(Exercise):
Take every line from the data that has the word "Back" in it.

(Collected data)
*** Block opens ***
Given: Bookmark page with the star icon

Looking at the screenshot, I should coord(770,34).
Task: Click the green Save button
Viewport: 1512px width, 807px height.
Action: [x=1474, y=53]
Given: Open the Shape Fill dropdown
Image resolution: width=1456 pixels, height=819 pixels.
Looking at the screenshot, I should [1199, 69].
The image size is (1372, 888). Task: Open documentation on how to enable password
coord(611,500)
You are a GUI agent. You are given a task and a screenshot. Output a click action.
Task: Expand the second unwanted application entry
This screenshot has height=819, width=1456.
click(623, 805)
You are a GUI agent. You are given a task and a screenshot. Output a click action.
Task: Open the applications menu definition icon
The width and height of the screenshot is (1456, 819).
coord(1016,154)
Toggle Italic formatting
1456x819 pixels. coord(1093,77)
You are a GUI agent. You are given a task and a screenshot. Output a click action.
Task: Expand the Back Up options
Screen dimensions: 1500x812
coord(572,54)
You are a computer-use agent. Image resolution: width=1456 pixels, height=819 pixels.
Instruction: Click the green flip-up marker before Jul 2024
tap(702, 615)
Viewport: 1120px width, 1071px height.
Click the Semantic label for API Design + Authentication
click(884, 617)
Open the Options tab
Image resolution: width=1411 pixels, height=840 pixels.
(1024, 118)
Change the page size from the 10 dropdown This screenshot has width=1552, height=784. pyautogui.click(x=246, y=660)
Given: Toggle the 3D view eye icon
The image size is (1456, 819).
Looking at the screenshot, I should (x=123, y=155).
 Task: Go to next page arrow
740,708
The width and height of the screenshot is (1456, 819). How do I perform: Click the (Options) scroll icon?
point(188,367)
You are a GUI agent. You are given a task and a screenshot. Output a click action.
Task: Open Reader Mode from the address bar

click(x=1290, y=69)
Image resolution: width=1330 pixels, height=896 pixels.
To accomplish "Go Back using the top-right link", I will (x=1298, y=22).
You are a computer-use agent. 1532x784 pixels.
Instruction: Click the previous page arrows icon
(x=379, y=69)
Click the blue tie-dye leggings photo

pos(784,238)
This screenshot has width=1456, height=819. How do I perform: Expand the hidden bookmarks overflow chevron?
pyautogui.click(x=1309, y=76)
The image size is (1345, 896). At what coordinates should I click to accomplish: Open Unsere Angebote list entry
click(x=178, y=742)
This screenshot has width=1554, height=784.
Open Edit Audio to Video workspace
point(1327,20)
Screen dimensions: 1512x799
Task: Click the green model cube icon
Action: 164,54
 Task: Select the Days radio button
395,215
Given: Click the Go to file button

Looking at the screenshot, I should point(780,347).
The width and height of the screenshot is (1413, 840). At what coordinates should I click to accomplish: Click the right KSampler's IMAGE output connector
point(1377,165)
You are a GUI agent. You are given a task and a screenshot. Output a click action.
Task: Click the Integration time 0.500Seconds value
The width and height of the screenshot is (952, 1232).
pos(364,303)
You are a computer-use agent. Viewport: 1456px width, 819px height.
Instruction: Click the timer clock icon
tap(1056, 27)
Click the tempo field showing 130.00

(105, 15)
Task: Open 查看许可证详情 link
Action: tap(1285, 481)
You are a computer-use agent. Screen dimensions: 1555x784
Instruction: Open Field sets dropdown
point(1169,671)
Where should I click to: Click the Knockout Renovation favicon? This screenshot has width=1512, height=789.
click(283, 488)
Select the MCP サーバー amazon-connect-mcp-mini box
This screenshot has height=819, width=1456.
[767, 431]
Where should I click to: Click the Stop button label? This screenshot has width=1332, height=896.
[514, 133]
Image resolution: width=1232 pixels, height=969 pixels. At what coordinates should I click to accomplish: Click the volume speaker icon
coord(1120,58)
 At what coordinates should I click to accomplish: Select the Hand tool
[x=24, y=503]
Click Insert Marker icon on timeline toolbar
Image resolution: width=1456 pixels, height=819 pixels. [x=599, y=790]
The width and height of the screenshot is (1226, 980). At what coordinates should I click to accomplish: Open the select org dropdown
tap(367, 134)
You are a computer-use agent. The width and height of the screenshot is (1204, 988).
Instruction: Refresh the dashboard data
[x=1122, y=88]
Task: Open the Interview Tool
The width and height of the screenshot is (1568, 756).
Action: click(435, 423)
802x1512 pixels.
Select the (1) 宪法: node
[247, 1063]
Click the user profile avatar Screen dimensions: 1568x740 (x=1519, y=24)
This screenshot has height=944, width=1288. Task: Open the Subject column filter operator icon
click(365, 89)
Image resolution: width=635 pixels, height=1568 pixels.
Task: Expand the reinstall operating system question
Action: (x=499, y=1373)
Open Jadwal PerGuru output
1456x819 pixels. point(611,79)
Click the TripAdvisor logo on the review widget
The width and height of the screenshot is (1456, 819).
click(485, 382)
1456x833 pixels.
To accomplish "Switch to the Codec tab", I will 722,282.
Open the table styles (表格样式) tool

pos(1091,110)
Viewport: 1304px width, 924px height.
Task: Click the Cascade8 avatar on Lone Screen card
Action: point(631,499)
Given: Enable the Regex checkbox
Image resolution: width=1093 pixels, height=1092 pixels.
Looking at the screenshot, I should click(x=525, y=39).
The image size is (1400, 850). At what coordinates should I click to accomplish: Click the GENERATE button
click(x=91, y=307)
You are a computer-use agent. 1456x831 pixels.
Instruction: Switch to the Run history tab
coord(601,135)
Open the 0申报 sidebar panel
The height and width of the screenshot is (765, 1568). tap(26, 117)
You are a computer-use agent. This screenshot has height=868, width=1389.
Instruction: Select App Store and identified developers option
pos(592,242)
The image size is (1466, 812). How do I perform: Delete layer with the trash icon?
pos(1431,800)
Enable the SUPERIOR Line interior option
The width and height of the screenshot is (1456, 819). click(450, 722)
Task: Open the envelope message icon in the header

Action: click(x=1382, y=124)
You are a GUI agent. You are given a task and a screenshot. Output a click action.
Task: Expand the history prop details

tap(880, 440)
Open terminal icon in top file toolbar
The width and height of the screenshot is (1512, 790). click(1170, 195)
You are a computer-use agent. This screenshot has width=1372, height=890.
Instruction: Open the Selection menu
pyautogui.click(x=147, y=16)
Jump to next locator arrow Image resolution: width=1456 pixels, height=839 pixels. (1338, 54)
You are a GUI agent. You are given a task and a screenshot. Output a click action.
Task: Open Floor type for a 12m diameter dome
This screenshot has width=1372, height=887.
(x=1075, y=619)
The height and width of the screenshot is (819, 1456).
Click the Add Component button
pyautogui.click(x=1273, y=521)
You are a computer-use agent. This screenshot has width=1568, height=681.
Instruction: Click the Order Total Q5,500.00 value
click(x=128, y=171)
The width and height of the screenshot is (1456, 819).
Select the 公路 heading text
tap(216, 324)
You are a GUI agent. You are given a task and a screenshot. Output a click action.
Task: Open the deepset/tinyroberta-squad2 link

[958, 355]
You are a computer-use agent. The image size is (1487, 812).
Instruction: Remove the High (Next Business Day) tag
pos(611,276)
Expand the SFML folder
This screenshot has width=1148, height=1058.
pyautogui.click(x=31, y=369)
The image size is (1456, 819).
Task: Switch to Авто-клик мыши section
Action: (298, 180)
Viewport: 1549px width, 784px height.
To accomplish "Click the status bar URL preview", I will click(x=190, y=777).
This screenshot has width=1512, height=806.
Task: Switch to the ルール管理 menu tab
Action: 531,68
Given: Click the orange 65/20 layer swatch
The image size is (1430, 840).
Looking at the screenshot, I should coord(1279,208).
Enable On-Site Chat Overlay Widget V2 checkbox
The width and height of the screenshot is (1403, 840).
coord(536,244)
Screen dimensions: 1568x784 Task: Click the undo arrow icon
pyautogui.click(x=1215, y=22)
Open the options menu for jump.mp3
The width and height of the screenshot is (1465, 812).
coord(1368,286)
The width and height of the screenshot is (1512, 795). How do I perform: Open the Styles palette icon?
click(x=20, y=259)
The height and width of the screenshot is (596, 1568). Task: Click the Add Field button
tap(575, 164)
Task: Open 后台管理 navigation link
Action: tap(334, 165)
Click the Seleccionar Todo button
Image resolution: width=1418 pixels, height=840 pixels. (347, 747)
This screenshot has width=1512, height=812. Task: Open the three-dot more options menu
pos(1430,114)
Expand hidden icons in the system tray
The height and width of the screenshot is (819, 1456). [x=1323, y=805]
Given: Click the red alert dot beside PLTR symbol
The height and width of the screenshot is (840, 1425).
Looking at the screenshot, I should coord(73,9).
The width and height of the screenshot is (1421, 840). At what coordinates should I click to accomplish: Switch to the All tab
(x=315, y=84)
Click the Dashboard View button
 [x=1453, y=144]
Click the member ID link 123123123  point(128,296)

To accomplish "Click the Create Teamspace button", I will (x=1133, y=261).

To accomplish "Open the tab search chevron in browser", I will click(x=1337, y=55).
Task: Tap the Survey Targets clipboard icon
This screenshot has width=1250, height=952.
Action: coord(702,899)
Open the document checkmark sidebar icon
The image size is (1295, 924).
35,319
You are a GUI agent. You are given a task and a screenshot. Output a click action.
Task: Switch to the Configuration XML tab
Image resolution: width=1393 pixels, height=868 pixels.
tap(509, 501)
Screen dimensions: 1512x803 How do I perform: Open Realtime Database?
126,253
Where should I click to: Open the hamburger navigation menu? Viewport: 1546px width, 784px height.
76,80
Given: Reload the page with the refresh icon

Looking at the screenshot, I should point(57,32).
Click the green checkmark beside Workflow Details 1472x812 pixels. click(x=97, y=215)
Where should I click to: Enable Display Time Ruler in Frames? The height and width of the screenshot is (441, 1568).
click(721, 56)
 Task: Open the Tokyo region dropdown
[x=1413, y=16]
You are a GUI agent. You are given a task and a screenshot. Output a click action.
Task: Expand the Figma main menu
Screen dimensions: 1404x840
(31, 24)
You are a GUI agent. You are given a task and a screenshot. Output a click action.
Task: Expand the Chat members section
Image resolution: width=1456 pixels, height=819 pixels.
*** Block closes ***
(Finished exercise):
Task: Expand the Back Up options
To accomplish "Go Back using the top-right link", I will (x=1298, y=22).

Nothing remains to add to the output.